J.N. asks from Lubbock, TX
18 answers

My husband is worried AND the holidays are coming - a double whammy. I guess I have these fantasies about how our conversations will go. They don't go that way, and I get upset. Then I either shut down or get angry. I don't see this as productive, but I find myself on the same cycle repeatedly.

I told my husband that we need to develop a plan for Christmas shopping before Friday, such as budget, ideas for our children etc. I brought it up several times but he didn't want to talk about it. We went shopping Friday with the boys and his parents, so I brought it up again. I said, "Do you want to get _____(our youngest) the chair or ... (something else). My husband said, "No, no, no, no, no." while crossing his arms and biting his lip. I walked away from his anger while he tried to stop me. I tried to talk to him several times, but I could never even get my whole question out. My husband started saying that I was nagging and begging him for something that he didn't want to get. I had no problem, I just wanted to find out "plan B" if we weren't going to get him the thing that our youngest had been asking to get for more than a year. When I tried to explain, I was cut off repeatedly. My husband even made a crack that I sounded like a barking seal because I started to speak five times and when he started talking I shut up. I never once even got out a full word. He told me to just talk (over him I guess?) His body language showed so much anger. He bit his cheek and made his hand into a fist. He ended up buying our youngest a couple of pair of headphones which he already gave our son. In his mind, Christmas is done. My husband is happy. I would like to see a little more "pageantry".

I later discovered what his real issue may have been. He has been bleeding and is worried about cancer. He has good reason to worry. His cousin and his uncle died this year from it. His father was treated this year. A friend killed himself when he found out that he had it just a couple of months ago. His diet is terrible too. I asked him to get a baseline check, but of course, he never did it. Now my husband is terrified and is trying to diagnose himself. One minute, he thinks that he is fine, and the next, he is terrified for his life. I say get it checked out and then we can go from there. He has told me that he is going to wait about 10 days and he has also told me that he is going to go right in. I tried to offer to go with him, but as usual, he kept cutting off my words and getting angry. Then of course, he is angry with me for not supporting him.

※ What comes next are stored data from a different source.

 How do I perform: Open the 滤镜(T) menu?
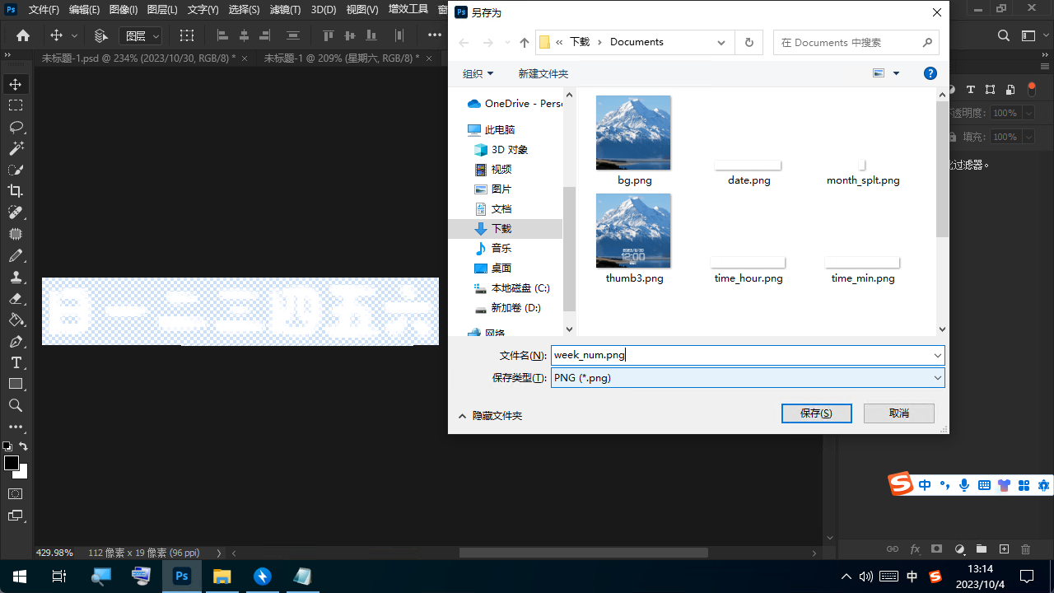click(x=285, y=10)
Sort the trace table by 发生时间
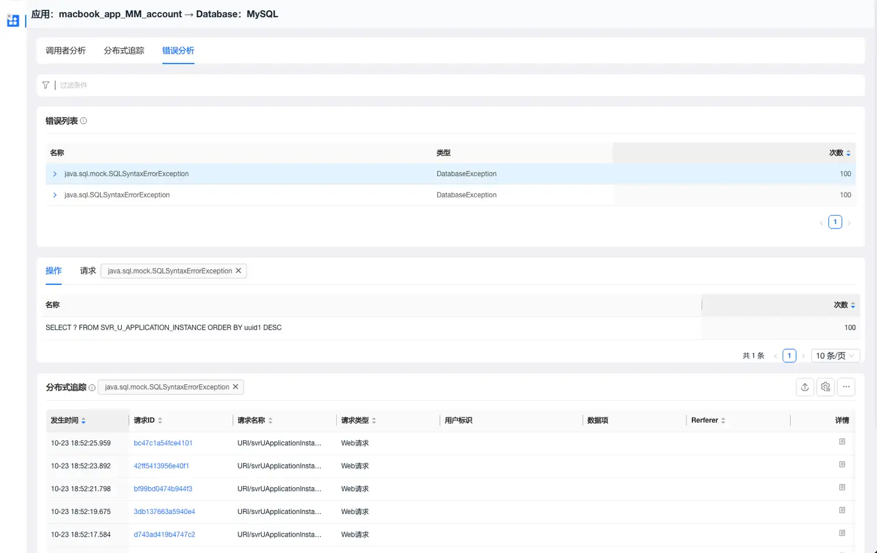This screenshot has width=877, height=553. [x=83, y=421]
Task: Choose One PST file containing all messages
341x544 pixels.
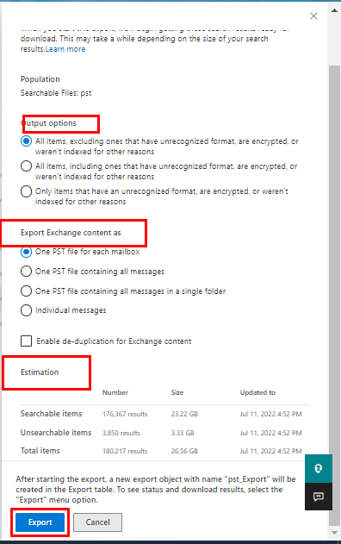Action: [27, 271]
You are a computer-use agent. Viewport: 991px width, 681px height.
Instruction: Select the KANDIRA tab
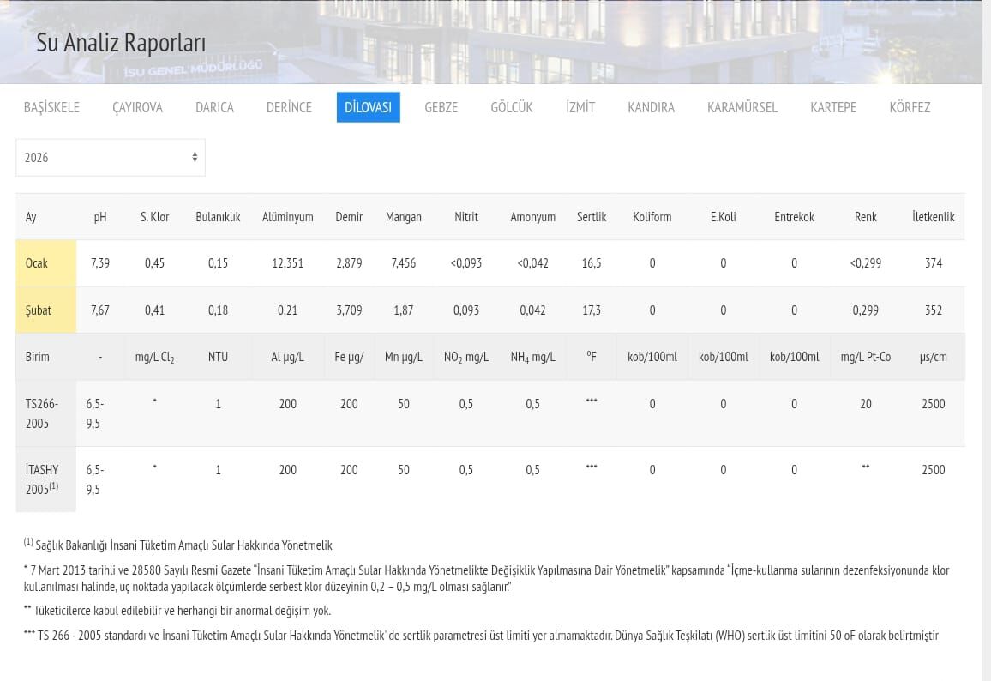pyautogui.click(x=651, y=107)
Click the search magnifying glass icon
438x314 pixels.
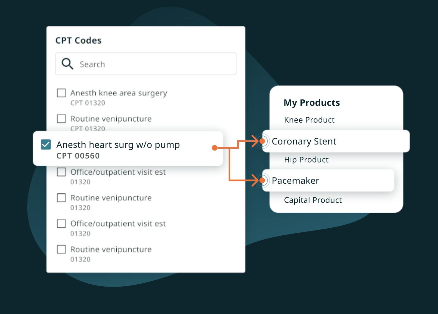click(67, 63)
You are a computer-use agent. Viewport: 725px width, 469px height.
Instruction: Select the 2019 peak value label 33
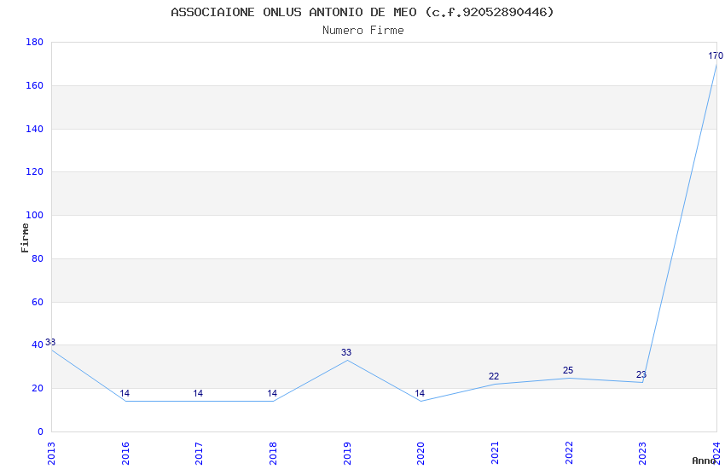[x=346, y=352]
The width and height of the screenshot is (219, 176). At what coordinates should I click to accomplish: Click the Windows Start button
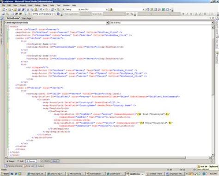[5, 174]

It turns out that he is angry because I didn't ask him how things went last week when he went to the cardiologist.

Even though when I went into these conversations, I was not angry and was feeling supportive, by the end of the conversation, I feel hateful. I find myself thinking that I will just get our son what he wants regardless of any fallout. I start thinking that I hope that my husband will just die and quit bitching.

I look around our home and see the fallout of not taking care of business and shutting down and shutting up just to keep the peace. I see the smoke detectors that my husband promised to take care of. I was changing batteries in them, but it upset him. He said that he could do them easily. He didn't need a ladder like I was using. They have been sitting on the table and the counter-top for 5 years now. Our foundation is cracked. At the time the cracks began, our home was still under warrantee. The wood on our home is rotting. The fan that our son broke 8 years ago still has not been repaired. My husband becomes angry when I go to "too much trouble" so even baking cookies or a home -cooked meal comes under fire. If I do cook, he wants to tell me exactly what to make.

Between the two of us, I feel that we have ruined every holiday for our boys. We argue and I shut down. They are cheated. I don't feel too bad about my husband. He wants it simple. Whenever he wants anything he just goes out and buys it. Should I just avoid even trying to discuss things or is there a way to avoid piquing his ire and let him know that we are on the same side when we have a discussion even though we do not always agree.

What can I do next?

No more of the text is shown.